16 mai 2006

Le manège.

Oh mon amour, je ne t'ai pas menti vraiment. Tu sais comment c'est, de jouer avec la chance, tu sais comment j'essaie de refouler le pantin que je suis. Côté pile, côté vie, face inexpliquée d'émotions versatiles, un monde auquel tu n'avais pas accès, coups de folies nuits de délires quand tout mon corps glissait, se vidait d'imprimés d'existences, de bouts à reconstruire au vrac des semaines des années. Moins que fière et presque honteuse de l'entièreté qu'il y avait d'être, de l'absolu d'un caractère sans qualités ni défauts, compensés chacun par l'équilibre né de se montrer en tout. Je te protège, je nous protégeais tous les deux, il faut être amoureux en se laissant les artifices des moments sans surprises. Il faut à l'amour les secrets, à l'envie l'inaccessible, l'inatteignable de nos semi vérités, ne pas s'aventurer aux frontières du mensonge, mais la magie de fermer les yeux sans encore te connaître par coeur, pour être heureuse je ne nous aurais jamais voulus devins. Il n'y a que le rêve ou l'imagination, où l'on a tout donné, il n'y a plus rien que nos habitudes qui s'affrontent, se reconnaissent et s'accordent, s'entrechoquent à nouveau aux horaires éternels de deux présences à concilier. Trouver aux réveils la même couleur aux matins qui se lèvent, la même odeur par les fenêtres ouvertes, les mêmes rituels aux petits déjeuners, un sucre ou un demi, ton thé, folie douce d'être certaine de la fin de ce que tu commences avant que tu ne l'aies achevé. A la sécurité de l'exactitude de deux caractères je crois que je les préfère opposés, que je lui préfère la peur d'un temps plus gris de mots moins beaux, je préfère ne pas savoir autant tes gestes ne pas te savoir trop, je vis pile je prendrais face, quand ma liberté me manquera d'être ce qu'avec toi je retiens.Par passion, par lâcheté, pour l'approbation d'un regard, parce que j'ai le temps d'apprivoiser les gens avant que tout n'éclate.

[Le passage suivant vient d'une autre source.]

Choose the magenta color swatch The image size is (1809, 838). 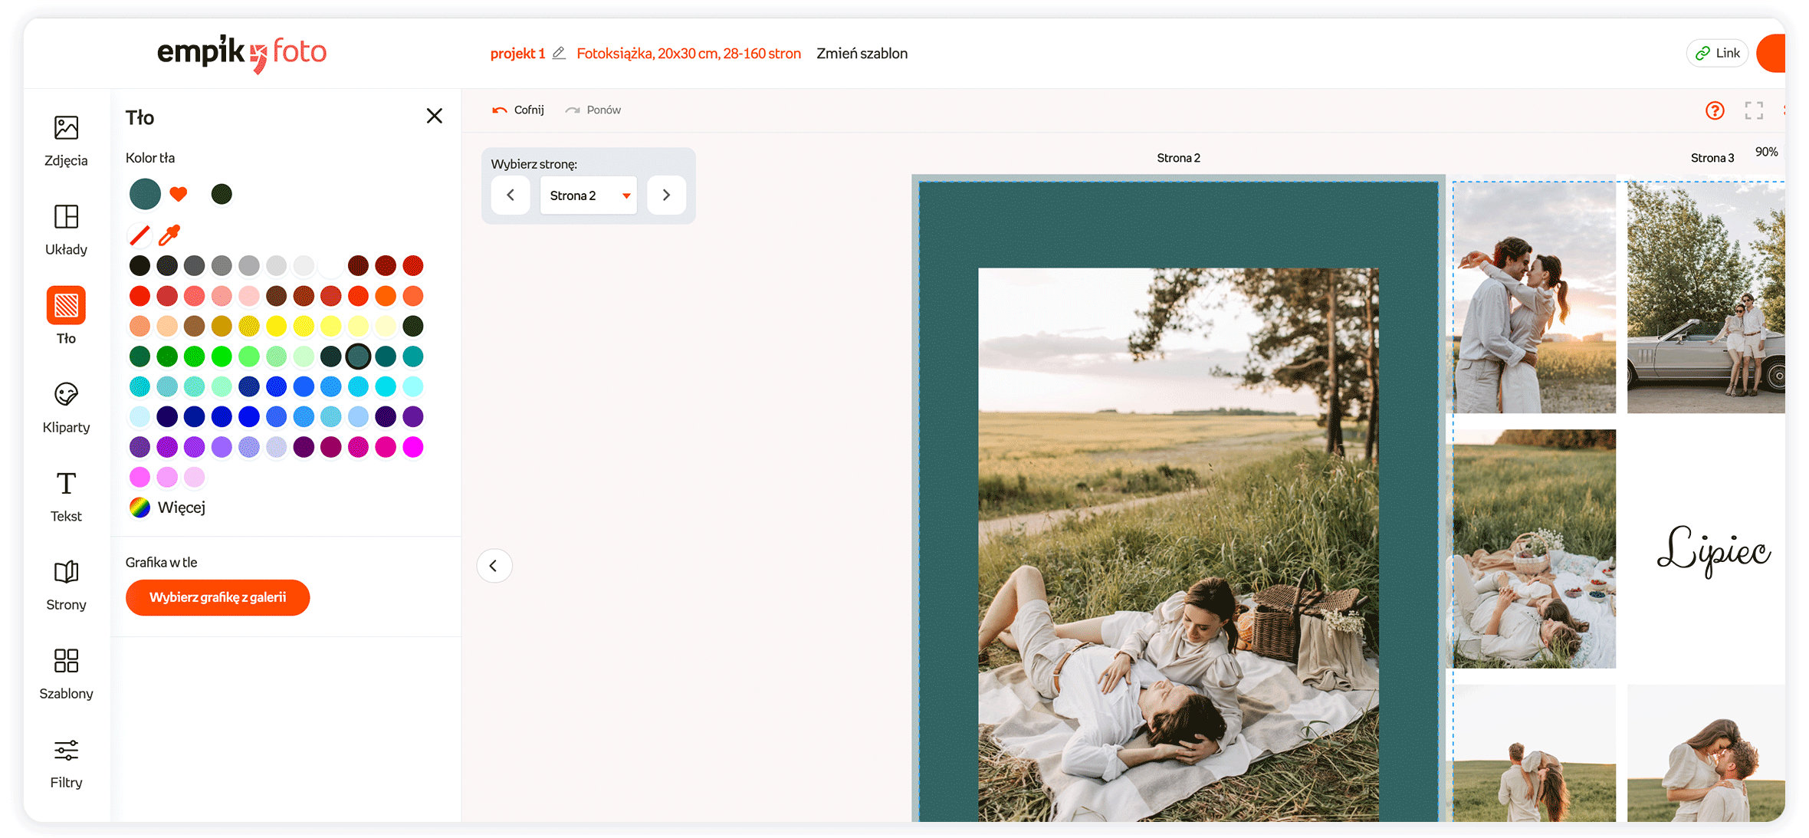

Le temps avant de dire ras le bol à ton énervement, ou à celui d'un autre, la patience de me disputer en respectant la procédure et l'ordre de ces non-conversations.Et puis face, quand je ne prendrais plus la peine, j'espère que tu comprends que j'ai des ressources à la pelle, qu'il me manque des leçons. Qu'avant le quotidien douceur d'être soi il me faut les échecs que tu ne sais pas laisser.